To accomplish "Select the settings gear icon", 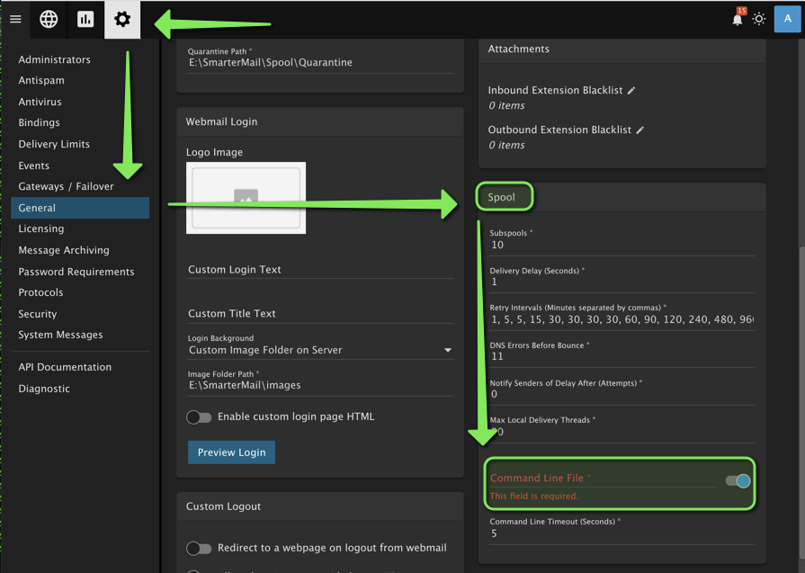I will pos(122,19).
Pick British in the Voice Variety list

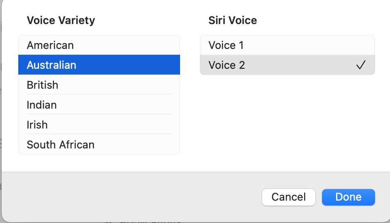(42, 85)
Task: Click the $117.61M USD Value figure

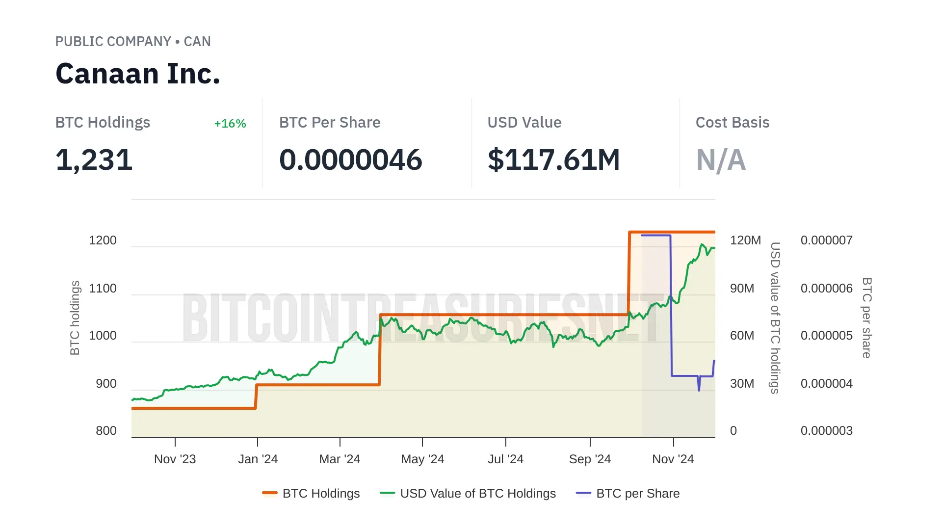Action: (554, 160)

***

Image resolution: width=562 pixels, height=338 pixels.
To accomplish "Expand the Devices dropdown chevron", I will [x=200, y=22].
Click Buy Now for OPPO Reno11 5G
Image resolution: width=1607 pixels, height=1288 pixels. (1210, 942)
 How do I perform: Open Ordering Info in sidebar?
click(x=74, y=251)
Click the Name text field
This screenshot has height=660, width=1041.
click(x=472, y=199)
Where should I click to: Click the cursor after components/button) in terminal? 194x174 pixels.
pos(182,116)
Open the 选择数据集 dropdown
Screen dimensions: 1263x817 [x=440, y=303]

***

ACTIVITY: The lines above starting at the one that contains "Image resolution: width=562" and ending at the one that contains "Click the Name text field" must be transcribed exactly, and no other lines may appear.

THE COMPLETED TASK:
Image resolution: width=562 pixels, height=338 pixels.
To accomplish "Expand the Devices dropdown chevron", I will [x=200, y=22].
Click Buy Now for OPPO Reno11 5G
Image resolution: width=1607 pixels, height=1288 pixels. (1210, 942)
 How do I perform: Open Ordering Info in sidebar?
click(x=74, y=251)
Click the Name text field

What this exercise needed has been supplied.